**Exercise:**
Turn the lines of these records into a Markdown table with two columns, "Row" for a running number and "Line" for the line itself, skipping any blank lines.

[begin Records for this task]

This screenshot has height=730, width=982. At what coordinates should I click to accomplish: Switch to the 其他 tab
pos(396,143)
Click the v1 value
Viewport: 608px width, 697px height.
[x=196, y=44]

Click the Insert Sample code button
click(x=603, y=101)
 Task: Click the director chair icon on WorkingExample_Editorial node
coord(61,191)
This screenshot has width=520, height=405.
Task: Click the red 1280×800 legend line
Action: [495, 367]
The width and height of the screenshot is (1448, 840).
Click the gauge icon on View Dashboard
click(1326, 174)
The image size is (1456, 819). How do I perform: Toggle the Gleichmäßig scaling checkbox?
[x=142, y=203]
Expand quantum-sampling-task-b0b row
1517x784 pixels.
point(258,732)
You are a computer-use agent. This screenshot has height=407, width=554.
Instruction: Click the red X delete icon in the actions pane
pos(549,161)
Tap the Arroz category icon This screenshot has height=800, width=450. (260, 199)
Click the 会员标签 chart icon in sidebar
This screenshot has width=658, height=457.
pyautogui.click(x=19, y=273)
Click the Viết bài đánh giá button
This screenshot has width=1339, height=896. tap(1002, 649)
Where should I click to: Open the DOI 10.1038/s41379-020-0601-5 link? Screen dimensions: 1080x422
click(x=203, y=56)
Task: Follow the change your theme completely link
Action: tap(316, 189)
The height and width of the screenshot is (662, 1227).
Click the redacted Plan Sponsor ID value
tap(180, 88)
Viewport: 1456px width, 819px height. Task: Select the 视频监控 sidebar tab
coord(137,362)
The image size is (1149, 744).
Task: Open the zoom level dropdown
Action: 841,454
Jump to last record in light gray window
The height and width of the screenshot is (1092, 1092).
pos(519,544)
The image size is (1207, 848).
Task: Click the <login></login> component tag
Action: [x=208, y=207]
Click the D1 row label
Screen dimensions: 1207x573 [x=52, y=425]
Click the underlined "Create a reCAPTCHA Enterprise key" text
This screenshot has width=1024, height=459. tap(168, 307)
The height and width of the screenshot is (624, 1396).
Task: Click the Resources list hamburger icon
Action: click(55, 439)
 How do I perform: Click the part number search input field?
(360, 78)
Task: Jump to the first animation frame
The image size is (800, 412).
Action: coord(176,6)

[end Records for this task]

**Written answer:**
| Row | Line |
|---|---|
| 1 | This screenshot has height=730, width=982. At what coordinates should I click to accomplish: Switch to the 其他 tab |
| 2 | pos(396,143) |
| 3 | Click the v1 value |
| 4 | Viewport: 608px width, 697px height. |
| 5 | [x=196, y=44] |
| 6 | Click the Insert Sample code button |
| 7 | click(x=603, y=101) |
| 8 |  Task: Click the director chair icon on WorkingExample_Editorial node |
| 9 | coord(61,191) |
| 10 | This screenshot has width=520, height=405. |
| 11 | Task: Click the red 1280×800 legend line |
| 12 | Action: [495, 367] |
| 13 | The width and height of the screenshot is (1448, 840). |
| 14 | Click the gauge icon on View Dashboard |
| 15 | click(1326, 174) |
| 16 | The image size is (1456, 819). How do I perform: Toggle the Gleichmäßig scaling checkbox? |
| 17 | [x=142, y=203] |
| 18 | Expand quantum-sampling-task-b0b row |
| 19 | 1517x784 pixels. |
| 20 | point(258,732) |
| 21 | You are a computer-use agent. This screenshot has height=407, width=554. |
| 22 | Instruction: Click the red X delete icon in the actions pane |
| 23 | pos(549,161) |
| 24 | Tap the Arroz category icon This screenshot has height=800, width=450. (260, 199) |
| 25 | Click the 会员标签 chart icon in sidebar |
| 26 | This screenshot has width=658, height=457. |
| 27 | pyautogui.click(x=19, y=273) |
| 28 | Click the Viết bài đánh giá button |
| 29 | This screenshot has width=1339, height=896. tap(1002, 649) |
| 30 | Where should I click to: Open the DOI 10.1038/s41379-020-0601-5 link? Screen dimensions: 1080x422 |
| 31 | click(x=203, y=56) |
| 32 | Task: Follow the change your theme completely link |
| 33 | Action: tap(316, 189) |
| 34 | The height and width of the screenshot is (662, 1227). |
| 35 | Click the redacted Plan Sponsor ID value |
| 36 | tap(180, 88) |
| 37 | Viewport: 1456px width, 819px height. Task: Select the 视频监控 sidebar tab |
| 38 | coord(137,362) |
| 39 | The image size is (1149, 744). |
| 40 | Task: Open the zoom level dropdown |
| 41 | Action: 841,454 |
| 42 | Jump to last record in light gray window |
| 43 | The height and width of the screenshot is (1092, 1092). |
| 44 | pos(519,544) |
| 45 | The image size is (1207, 848). |
| 46 | Task: Click the <login></login> component tag |
| 47 | Action: [x=208, y=207] |
| 48 | Click the D1 row label |
| 49 | Screen dimensions: 1207x573 [x=52, y=425] |
| 50 | Click the underlined "Create a reCAPTCHA Enterprise key" text |
| 51 | This screenshot has width=1024, height=459. tap(168, 307) |
| 52 | The height and width of the screenshot is (624, 1396). |
| 53 | Task: Click the Resources list hamburger icon |
| 54 | Action: click(55, 439) |
| 55 |  How do I perform: Click the part number search input field? |
| 56 | (360, 78) |
| 57 | Task: Jump to the first animation frame |
| 58 | The image size is (800, 412). |
| 59 | Action: coord(176,6) |